Кажется, за такое кощунство его сей же миг поразит гром небесный, и ему мучительно хочется во искупление своей вины хотя бы осенить себя крестом, но — не стать же ни с того ни с сего креститься на глазах у этой блудницы.
— Испужалась? — спрашивает он, чтоб отвлечься от дурной мысли.
— Порато[212]... — с трудом выдыхает девка.
— Простого попа испужалась. А Господа не страшишься.
— Ох, святой отец... — Девка сжалась, будто её очень больно ударили, но в глазах — лишь мольба о пощаде и ни толики раскаянья, за которое он искренне мог бы пожалеть её и искренне благословить.
— Ступай... с Богом! — Епифаний вяло перекрестил её, девка схватила его руку, ткнулась в неё губами и юркнула за спину, пропав в темноте.
Епифаний перевёл свечу к противоположной стене — там притаилась другая тень. Всмотрелся — и не поверил глазам своим.
— Сё я, я, святой отец... Фёдор... Басманов.
В нём не было даже смущённости.
— А ты, зрю аз, не боишься ни меня, ни Бога.
— Бога боюсь, святой отец.
Епифаний хмыкнул, отворотил свечу, пошёл своим путём.

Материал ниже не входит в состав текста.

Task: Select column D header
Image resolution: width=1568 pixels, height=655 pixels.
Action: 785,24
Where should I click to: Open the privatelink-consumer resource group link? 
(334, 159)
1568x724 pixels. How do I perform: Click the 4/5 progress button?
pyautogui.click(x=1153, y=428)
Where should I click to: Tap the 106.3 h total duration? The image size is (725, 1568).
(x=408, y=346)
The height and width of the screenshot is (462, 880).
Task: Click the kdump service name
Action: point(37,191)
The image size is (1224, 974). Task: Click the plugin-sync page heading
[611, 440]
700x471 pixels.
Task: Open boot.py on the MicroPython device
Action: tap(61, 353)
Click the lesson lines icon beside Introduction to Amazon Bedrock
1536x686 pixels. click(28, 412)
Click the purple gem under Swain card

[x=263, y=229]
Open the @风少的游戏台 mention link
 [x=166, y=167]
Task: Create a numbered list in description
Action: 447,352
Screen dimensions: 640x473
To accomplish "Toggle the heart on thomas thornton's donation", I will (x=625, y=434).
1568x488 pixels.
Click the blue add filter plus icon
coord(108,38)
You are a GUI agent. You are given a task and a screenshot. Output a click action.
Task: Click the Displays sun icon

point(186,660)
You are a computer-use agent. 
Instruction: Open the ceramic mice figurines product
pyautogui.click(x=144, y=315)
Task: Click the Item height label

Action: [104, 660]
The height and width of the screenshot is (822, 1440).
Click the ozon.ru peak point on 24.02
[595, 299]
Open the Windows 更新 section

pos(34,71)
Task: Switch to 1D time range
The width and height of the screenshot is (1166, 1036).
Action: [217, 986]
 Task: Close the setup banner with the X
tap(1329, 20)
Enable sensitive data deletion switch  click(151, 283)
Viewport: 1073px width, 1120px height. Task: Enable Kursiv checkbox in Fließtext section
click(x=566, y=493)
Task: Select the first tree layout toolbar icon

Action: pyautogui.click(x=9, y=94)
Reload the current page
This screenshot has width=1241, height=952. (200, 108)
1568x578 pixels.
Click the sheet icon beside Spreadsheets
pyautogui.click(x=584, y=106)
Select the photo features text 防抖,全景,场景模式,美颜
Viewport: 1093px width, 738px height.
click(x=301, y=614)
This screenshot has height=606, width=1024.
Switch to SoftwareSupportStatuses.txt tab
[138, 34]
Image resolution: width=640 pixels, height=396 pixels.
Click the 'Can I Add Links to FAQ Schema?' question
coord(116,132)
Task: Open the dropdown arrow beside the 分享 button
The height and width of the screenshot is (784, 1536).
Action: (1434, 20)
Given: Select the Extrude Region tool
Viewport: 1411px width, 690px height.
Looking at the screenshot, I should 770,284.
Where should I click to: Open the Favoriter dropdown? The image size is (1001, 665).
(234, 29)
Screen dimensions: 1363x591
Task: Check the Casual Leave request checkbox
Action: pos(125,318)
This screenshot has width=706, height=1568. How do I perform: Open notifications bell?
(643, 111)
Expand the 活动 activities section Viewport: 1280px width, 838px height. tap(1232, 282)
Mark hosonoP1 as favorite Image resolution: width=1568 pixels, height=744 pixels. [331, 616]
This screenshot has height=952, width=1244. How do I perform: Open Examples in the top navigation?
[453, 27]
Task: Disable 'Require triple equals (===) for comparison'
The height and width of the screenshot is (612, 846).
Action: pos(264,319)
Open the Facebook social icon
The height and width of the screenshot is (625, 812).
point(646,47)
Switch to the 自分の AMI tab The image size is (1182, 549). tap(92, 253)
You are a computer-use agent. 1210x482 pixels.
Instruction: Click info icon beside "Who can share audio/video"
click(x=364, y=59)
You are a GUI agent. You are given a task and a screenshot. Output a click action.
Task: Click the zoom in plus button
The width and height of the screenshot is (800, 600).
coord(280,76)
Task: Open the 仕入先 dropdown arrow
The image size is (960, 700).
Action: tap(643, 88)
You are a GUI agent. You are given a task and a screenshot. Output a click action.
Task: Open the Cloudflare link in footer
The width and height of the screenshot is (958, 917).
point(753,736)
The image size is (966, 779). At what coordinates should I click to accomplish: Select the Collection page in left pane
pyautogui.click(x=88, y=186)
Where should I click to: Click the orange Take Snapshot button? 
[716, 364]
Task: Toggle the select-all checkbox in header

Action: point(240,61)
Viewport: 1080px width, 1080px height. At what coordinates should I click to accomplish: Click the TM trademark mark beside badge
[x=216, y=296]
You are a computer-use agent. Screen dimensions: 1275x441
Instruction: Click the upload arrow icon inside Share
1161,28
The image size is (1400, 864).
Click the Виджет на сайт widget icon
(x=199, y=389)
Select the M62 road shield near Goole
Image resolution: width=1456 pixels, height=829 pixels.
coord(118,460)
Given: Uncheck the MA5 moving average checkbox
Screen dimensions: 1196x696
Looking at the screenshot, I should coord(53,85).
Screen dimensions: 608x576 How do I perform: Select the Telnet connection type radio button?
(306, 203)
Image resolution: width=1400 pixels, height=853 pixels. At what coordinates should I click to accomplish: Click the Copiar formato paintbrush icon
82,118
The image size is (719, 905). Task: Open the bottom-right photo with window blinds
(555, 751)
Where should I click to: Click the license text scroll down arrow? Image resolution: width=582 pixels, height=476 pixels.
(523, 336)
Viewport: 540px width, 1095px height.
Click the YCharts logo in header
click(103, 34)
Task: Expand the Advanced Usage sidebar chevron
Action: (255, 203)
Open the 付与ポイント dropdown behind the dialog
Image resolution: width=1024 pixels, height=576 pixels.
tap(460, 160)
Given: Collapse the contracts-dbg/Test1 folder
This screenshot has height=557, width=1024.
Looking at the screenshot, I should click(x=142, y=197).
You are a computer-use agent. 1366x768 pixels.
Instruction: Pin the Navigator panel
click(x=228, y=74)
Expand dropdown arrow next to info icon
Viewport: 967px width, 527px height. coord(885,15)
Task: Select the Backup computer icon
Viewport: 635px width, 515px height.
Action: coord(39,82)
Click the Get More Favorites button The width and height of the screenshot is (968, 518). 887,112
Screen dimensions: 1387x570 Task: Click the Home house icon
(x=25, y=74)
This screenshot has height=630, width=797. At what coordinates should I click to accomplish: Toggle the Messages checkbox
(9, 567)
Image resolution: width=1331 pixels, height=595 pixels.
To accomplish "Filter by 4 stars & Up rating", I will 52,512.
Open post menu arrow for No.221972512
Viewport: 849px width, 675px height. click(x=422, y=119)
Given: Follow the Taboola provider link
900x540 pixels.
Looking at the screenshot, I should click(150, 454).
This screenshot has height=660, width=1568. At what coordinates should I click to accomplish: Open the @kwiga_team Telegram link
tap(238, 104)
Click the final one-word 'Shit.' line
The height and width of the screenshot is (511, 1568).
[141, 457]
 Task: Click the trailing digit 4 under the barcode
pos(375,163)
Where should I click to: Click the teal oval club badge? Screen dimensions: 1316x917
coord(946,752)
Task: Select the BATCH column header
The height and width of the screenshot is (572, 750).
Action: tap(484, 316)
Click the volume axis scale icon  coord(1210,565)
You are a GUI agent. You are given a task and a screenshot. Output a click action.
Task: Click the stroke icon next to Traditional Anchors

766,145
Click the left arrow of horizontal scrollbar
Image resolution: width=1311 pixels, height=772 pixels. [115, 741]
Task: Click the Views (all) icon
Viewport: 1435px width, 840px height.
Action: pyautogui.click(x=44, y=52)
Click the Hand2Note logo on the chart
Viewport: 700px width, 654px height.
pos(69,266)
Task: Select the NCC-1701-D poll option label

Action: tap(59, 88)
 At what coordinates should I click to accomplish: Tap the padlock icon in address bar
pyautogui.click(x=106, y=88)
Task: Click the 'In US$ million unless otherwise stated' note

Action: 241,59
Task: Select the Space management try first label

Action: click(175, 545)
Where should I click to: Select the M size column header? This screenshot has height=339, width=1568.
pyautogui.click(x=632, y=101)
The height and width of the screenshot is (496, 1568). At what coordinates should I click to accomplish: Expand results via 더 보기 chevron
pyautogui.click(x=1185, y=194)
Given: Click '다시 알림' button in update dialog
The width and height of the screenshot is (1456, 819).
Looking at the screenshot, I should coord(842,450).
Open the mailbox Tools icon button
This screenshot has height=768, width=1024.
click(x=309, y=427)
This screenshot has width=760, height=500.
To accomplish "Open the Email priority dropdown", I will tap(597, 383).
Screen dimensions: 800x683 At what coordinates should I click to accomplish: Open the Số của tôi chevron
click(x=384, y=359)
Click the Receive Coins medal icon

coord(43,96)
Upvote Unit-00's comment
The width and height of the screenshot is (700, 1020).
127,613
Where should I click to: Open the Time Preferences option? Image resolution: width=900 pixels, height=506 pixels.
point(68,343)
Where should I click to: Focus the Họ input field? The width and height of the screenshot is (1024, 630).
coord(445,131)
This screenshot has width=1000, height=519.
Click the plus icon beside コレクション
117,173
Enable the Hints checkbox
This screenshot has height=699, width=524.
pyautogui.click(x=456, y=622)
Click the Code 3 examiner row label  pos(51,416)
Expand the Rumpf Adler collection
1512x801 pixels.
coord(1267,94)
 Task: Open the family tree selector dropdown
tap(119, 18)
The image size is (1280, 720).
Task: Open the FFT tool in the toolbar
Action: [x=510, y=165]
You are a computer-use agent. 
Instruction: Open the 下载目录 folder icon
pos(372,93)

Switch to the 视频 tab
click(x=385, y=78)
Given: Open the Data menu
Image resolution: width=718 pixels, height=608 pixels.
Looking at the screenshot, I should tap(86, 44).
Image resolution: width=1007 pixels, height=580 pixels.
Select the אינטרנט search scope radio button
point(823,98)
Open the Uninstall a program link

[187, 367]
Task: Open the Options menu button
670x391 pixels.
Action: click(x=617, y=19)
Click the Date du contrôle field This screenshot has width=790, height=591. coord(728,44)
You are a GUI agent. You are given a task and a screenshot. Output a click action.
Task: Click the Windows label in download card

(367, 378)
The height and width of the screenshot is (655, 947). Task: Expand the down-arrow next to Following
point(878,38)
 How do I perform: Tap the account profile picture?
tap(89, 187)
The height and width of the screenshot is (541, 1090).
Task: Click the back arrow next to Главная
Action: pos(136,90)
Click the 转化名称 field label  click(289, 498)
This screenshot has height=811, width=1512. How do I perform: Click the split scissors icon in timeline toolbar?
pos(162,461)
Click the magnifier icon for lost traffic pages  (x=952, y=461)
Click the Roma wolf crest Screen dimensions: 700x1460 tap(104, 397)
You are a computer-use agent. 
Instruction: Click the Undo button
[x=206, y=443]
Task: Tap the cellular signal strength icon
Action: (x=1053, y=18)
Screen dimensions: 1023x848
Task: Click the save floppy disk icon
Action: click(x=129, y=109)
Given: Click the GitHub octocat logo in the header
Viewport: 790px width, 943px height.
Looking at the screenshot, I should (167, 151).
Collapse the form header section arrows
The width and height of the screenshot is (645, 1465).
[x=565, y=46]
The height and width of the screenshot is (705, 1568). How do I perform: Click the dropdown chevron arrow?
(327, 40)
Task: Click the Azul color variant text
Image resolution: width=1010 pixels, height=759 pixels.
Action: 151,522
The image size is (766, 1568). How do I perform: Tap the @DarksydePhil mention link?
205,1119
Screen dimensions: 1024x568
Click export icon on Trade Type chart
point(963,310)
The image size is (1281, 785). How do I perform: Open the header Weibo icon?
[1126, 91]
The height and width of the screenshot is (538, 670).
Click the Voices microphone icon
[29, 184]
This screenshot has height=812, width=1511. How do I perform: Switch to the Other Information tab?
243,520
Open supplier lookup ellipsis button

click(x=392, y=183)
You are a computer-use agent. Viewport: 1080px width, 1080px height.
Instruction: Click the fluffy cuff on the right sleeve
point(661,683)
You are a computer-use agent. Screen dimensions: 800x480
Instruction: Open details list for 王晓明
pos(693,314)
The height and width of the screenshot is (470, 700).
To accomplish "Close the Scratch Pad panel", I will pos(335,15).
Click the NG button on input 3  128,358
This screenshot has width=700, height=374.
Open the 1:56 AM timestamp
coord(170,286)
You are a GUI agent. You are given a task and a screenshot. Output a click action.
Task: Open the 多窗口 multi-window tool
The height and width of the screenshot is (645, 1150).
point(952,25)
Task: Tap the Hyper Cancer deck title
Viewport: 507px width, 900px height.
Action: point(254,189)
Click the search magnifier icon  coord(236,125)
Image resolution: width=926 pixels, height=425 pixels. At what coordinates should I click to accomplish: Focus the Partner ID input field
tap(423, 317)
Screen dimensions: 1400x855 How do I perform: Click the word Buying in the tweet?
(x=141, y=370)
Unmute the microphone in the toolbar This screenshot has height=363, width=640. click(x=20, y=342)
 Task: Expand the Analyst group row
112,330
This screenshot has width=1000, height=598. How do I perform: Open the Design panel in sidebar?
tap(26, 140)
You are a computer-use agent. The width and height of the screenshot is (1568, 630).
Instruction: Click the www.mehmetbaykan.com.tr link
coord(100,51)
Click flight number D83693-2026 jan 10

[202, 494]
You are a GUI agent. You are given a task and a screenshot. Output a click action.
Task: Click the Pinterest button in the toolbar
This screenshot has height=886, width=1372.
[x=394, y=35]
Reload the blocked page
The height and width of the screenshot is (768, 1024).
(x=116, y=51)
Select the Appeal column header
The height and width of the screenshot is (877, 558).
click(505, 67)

Федька следом.
— Тогда, знатно, у тебя иной бог. Не тот, что у нас у всех.
— Пошто иной?! — насторожился Федька. — Как у всех... Единый и Всемогущий, во Троице славимый!
— А пото, — приостановился Епифаний, — что наш Бог заповедовал: не прелюбодействуй.
— Эко прелюбодейство? Блажь! Не жену же чужую... Девку челядную.
— Про чужую жену — уж иная заповедь. Не желай жены ближнего, ни раба его, ни рабыни... Ты же нарушил и сию заповедь.
— Бога ради, святой отец, государю не вздумай открыть, — встревожился Федька. — Не дошло у нас с ней до греха-то... Не дошло!
— Лжеши, однако. И тем новую заповедь преступаешь. А и не лжеши, всё едино прелюбодей еси, занеже речено Господом: всяк смотряй на жену с вожделением, уже прелюбодействует с нею в сердце своём.
— Ух и въедлив же ты, святой отец, — сказал с весёлым удивлением Федька, стараясь придать шутливый тон своим словам. — Как тебя токмо государь терпит?
Епифаний не удостоил его ответом, невозмутимо, чинно продолжал свой путь, и чувствовалось, что ему в общем-то нет никакого дела до Федькиного грехопадения. Федька был таким же отродьем, как и все, и душа его нисколько не беспокоила Епифания — пусть низвергается в геенну.
Федька и сам не больно беспокоился о своей душе. Мысль о том, что поп может открыть его прелюбы парю или — не приведи Господи! — самой царице, беспокоила его куда больше, и он, подталкиваемый этим беспокойством, пытался если и не оправдаться, то хотя бы настроить Епифания на иной лад, пробудить в нём снисходительность, воззвать к терпимости.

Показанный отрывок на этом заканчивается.